AWS Utility Computing (UC) is seeking a DevOps Engineer for the Machine Learning (ML) Infrastructure team to build tools that guarantee top performance of AWS ML and High Performance Computing (HPC) technologies. The role involves working with CI/CD automation, ML and HPC benchmarks, and applications for cutting-edge software development.
Key responsibilities include:
- Leading a team that builds and maintains infrastructure for monitoring and reporting on large-scale testing workloads.
- Using internal Amazon CI/CD tools, Linux, and AWS products to automate software delivery.
- Writing Python code to manage large clusters and run ML and HPC workload benchmarks.
- Creating dashboards using AWS Managed Grafana, Quicksight, OpenSearch, and Athena to analyze performance data.

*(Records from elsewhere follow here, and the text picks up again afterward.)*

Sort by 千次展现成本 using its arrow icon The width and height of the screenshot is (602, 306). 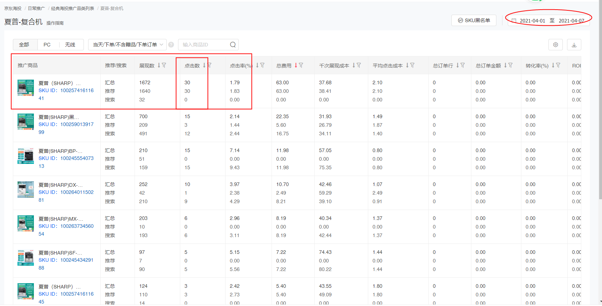(354, 65)
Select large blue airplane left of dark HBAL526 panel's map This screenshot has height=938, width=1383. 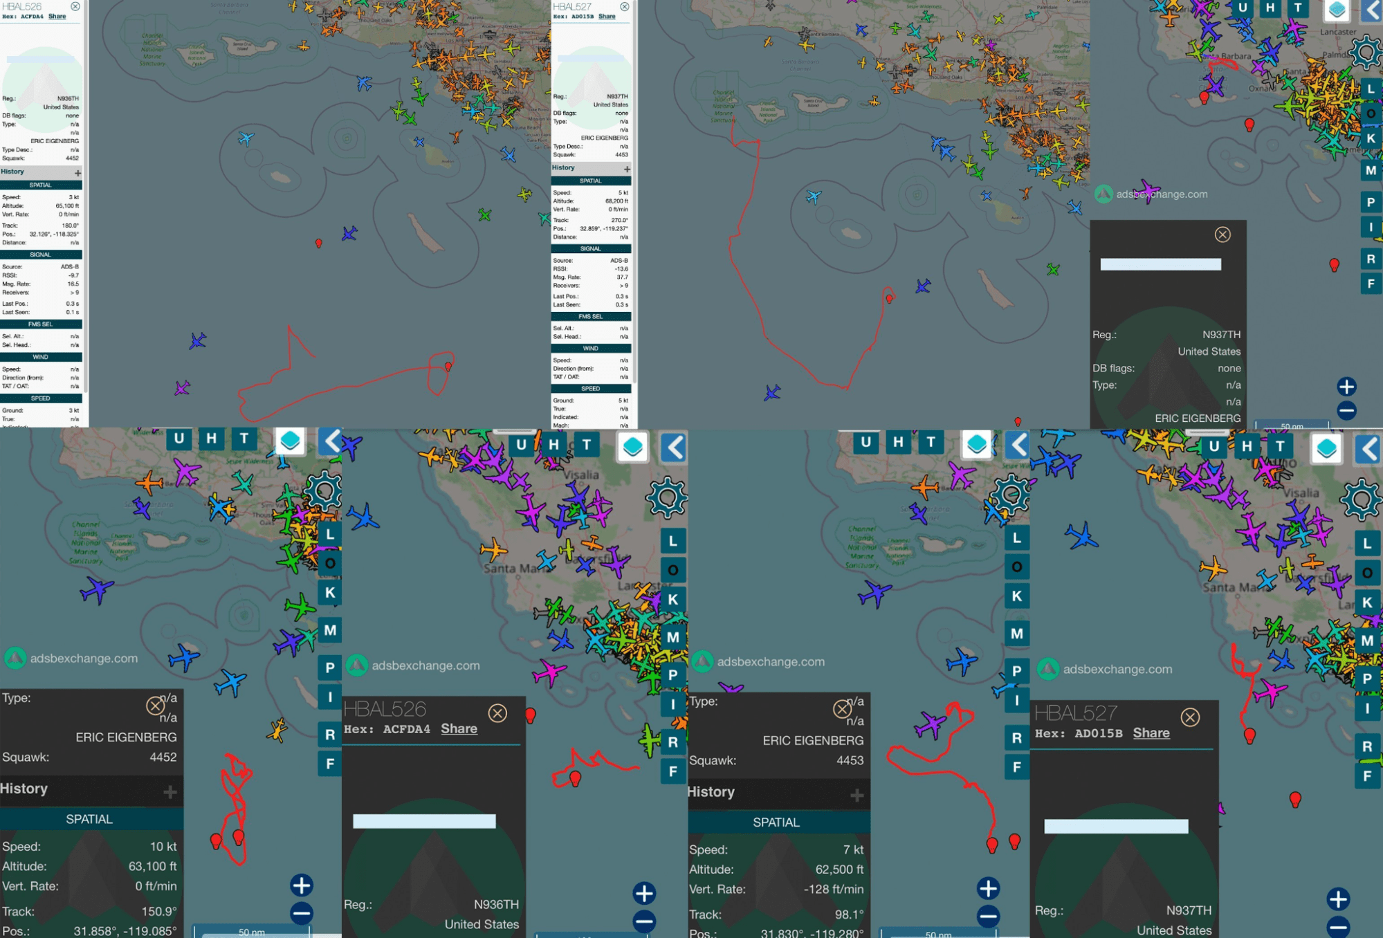click(362, 517)
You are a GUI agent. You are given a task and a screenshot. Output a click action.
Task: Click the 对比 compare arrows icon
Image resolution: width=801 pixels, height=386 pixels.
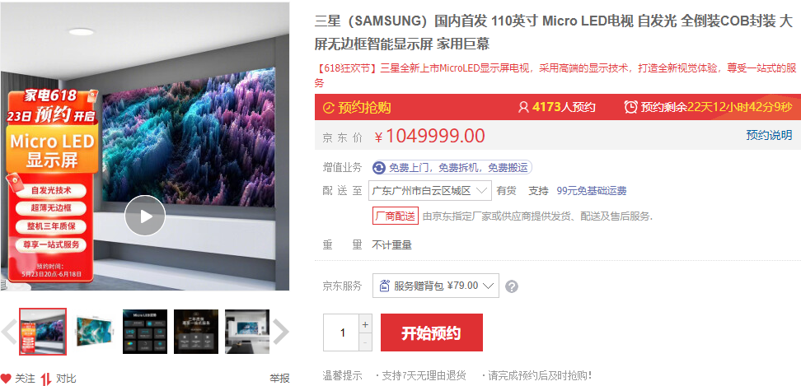point(46,379)
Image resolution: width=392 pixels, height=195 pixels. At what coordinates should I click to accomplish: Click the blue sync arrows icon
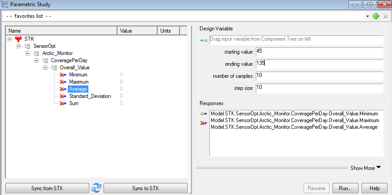[x=96, y=188]
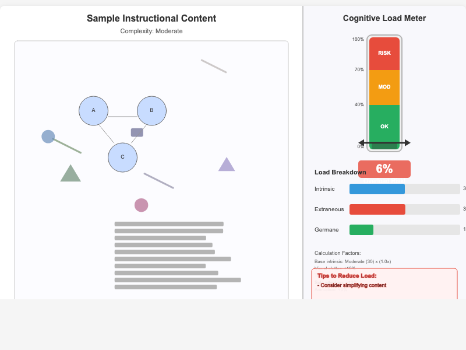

- Developing automatic mechanisms to alert developers about functional and performance regressions.
- Managing complex infrastructure covering various instance types, software stacks, and Linux operating systems.
- Ensuring all infrastructure setup is code (IaC), reviewed, and committed to automated pipelines.
- Scheduling work using Jenkins to support the development team while optimizing cluster costs.
- Reviewing dashboard and automation results, triaging failures, and introducing new tests and platforms.
- Creating reports on the CI/CD system status for stakeholders.
The role is part of Annapurna Labs, an AWS subsidiary that builds software and hardware for ML and HPC on EC2. The team is focused on making AWS the best and most cost-effective platform for running AI and HPC workloads at scale.
AWS values diverse experiences, work-life harmony, and fosters an inclusive team culture. The company offers mentorship and career growth opportunities, as well as employee-led affinity groups and ongoing learning experiences.